WHAT YOU WILL DO: Set down, please, the line that contains "You are a GUI" and every line that follows it to the end of the records, exactly; do not include pictures.

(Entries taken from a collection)
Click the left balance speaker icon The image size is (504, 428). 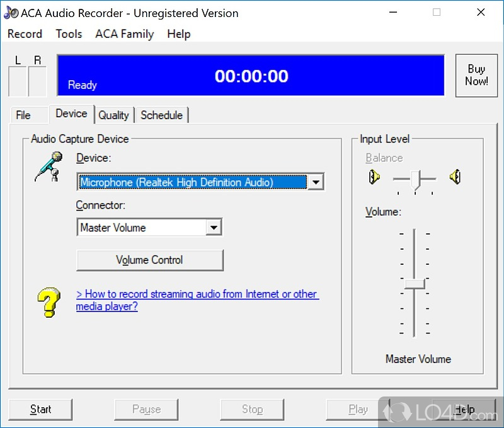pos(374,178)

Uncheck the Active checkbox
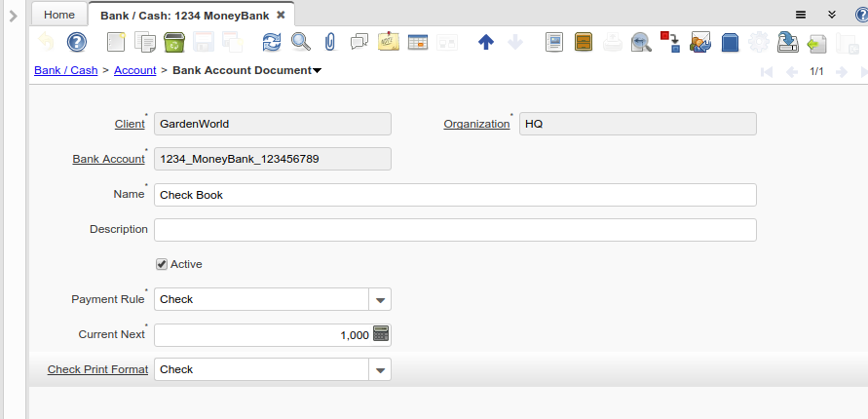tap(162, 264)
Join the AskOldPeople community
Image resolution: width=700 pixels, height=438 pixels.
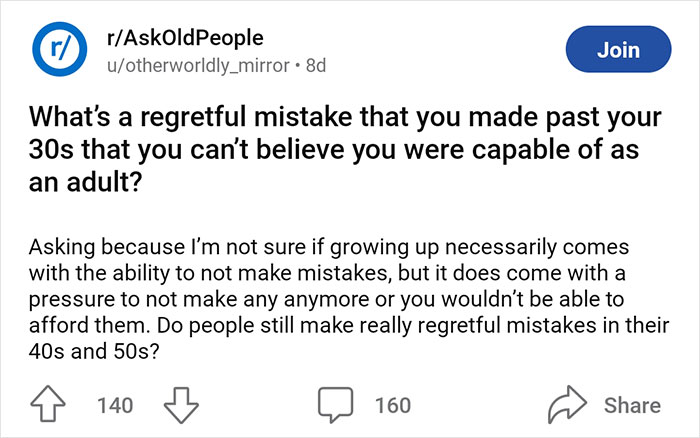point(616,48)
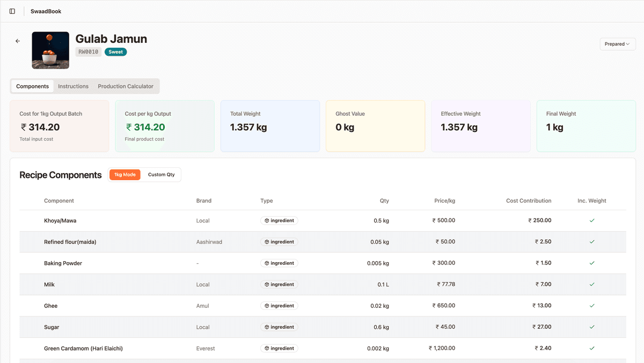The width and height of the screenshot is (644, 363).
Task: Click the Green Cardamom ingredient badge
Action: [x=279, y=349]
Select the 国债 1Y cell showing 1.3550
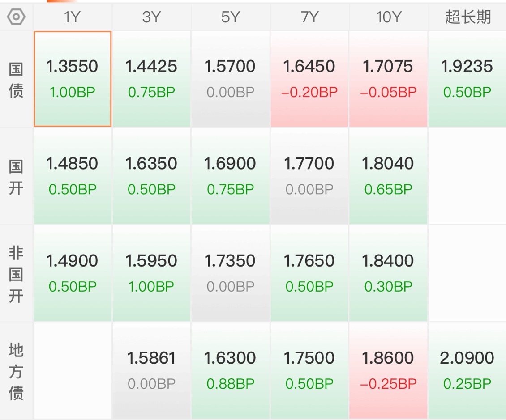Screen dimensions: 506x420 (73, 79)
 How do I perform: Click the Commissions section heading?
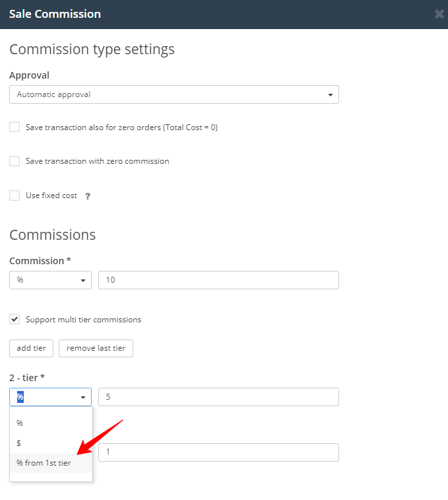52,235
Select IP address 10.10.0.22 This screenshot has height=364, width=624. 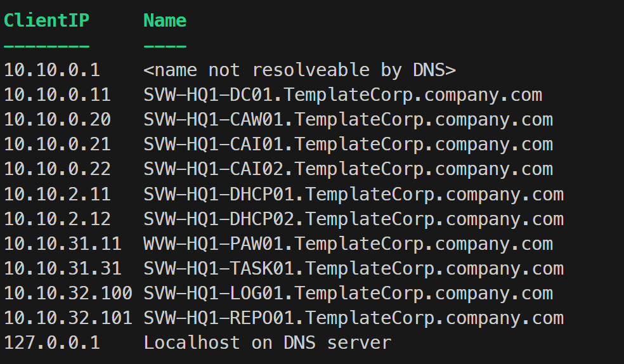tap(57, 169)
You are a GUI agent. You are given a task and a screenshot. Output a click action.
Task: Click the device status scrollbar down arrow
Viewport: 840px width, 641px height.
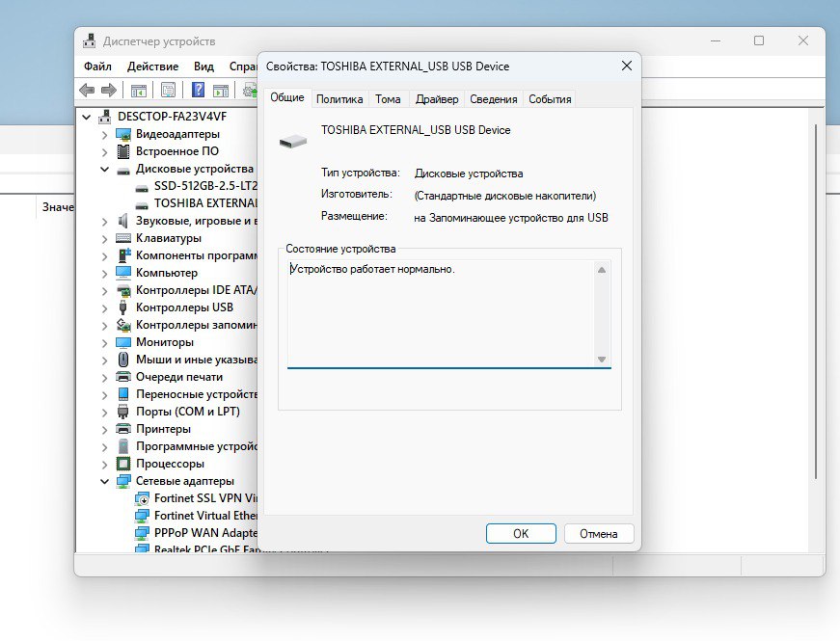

ANSWER TO THIS TASK:
You are a GUI agent. You are given a task and a screenshot. Output a click action.
Task: Click the device status scrollbar down arrow
Viewport: 840px width, 641px height.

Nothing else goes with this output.